Certification
In the past 30 years, a number of certification schemes have been developed in response to the environmental and social challenges posed by expanding industrial agriculture and natural resource extraction. Well-known examples include the Roundtable on Sustainable Palm Oil (RSPO), the Forest Stewardship Council (FSC), the Roundtable on Sustainable Soy (RTSS), Bonsucro (in relation to sugar), and the Aluminium Stewardship Initiative (ASI). In the absence of adequate state regulation of corporate activities in (or outside) their jurisdiction, these often multistakeholder, mostly voluntary initiatives have played a key role in deciding what standards businesses in the natural resources and agricultural sectors should live up to, and if, and how, they should be held accountable to those standards.
With market solutions to the climate and biodiversity crises being pushed in global multilateral negotiations in the recent years – with notable support from the private sector – schemes that certify the generation of carbon and biodiversity credits have also been established or gained increased attention.
Why is it relevant to indigenous peoples and forest peoples?

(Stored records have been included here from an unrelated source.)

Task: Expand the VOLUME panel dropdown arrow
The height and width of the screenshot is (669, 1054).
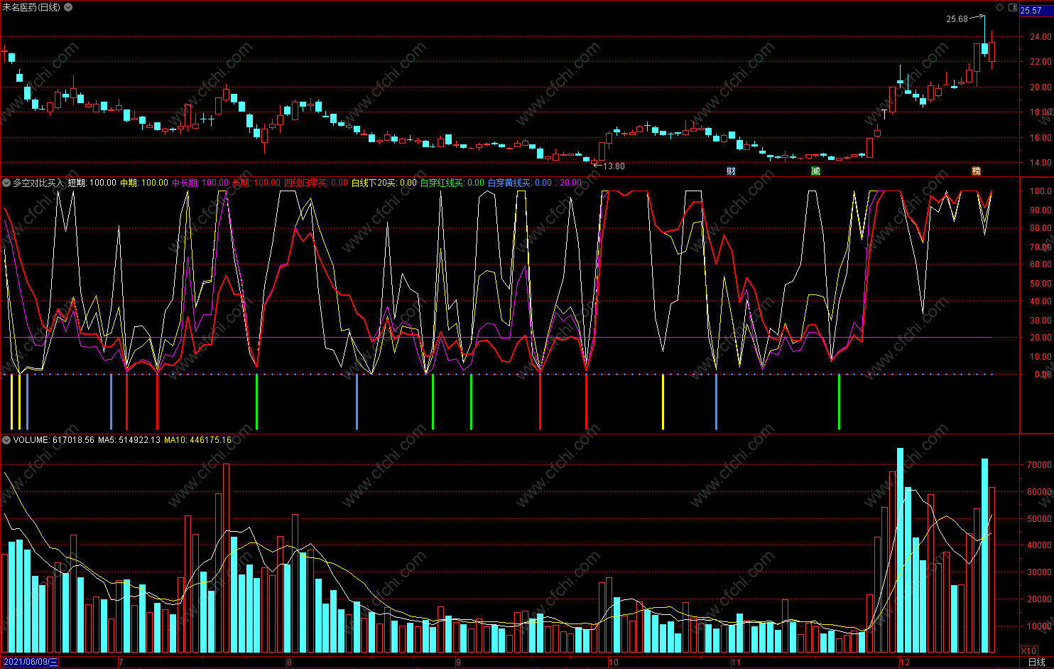Action: 6,440
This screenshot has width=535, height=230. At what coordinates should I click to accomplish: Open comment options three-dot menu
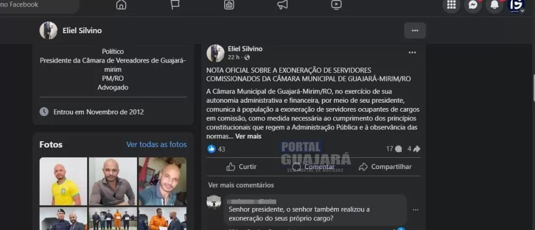pyautogui.click(x=415, y=210)
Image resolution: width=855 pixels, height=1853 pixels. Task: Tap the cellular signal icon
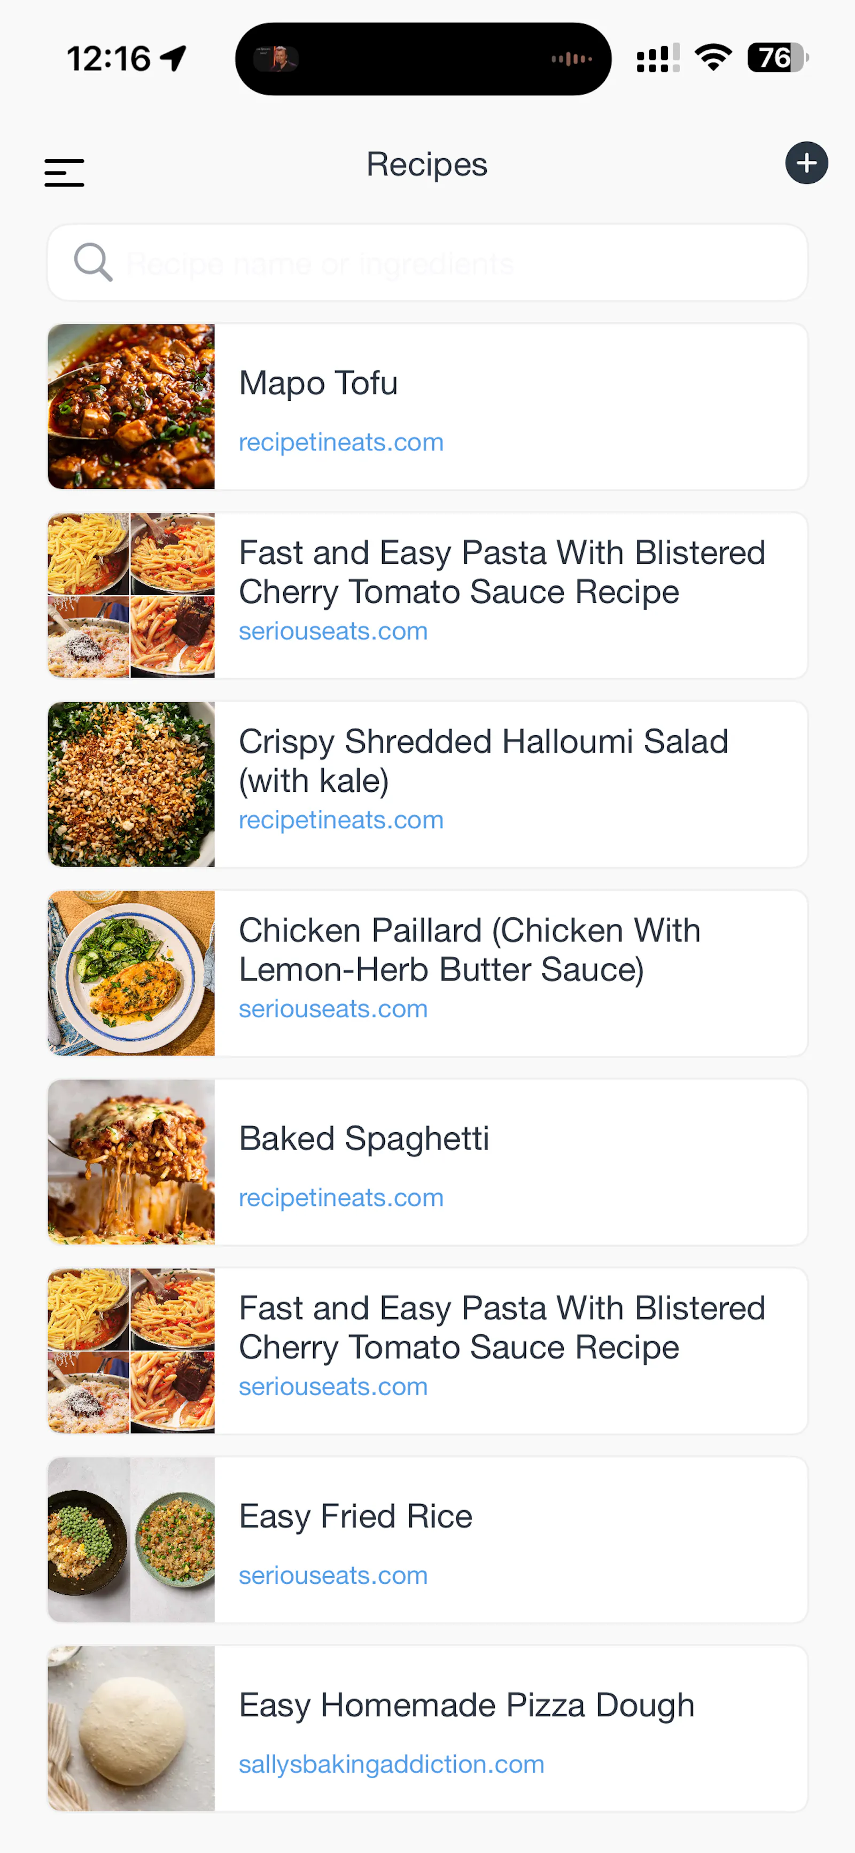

The lack of sufficient governmental regulation in responsible production and supply chain management led to the development of third-party certification schemes like the Forest Stewardship Council (FSC) and the Roundtable on Sustainable Palm Oil (RSPO). Efforts have been made to include indigenous and forest peoples in governance and standard-setting, such as the FSC revising its standard in 2015 to respect these communities’ legal and customary rights and establishing a Permanent Indigenous Peoples' Council.
Commodity certification schemes have often provided an important – sometimes the only – advocacy space for indigenous peoples, forest peoples, and local communities, where they can seek to defend their human rights or seek remedy for violations, especially where access to legal recourse is unavailable or ineffective. However, challenges persist in the effectiveness of these schemes in stopping corporate environmental and human rights impacts, and especially in their ability to deliver meaningful remedies for violations, and to transform systemically unsustainable business models. Despite standards themselves in several cases incorporating key international human rights standards and playing an important role in mainstreaming human rights law concepts such as free, prior and informed consent (FPIC), significant gaps exist in implementation. Such gaps include the following: ineffective and insufficiently independent auditing and assurance processes, weak or no accountability mechanisms, as well as other loopholes, connected for example to how the rules apply to corporate groups, or the ability of corporations to escape accountability by leaving a scheme when a complaint is made or inadequately resolved.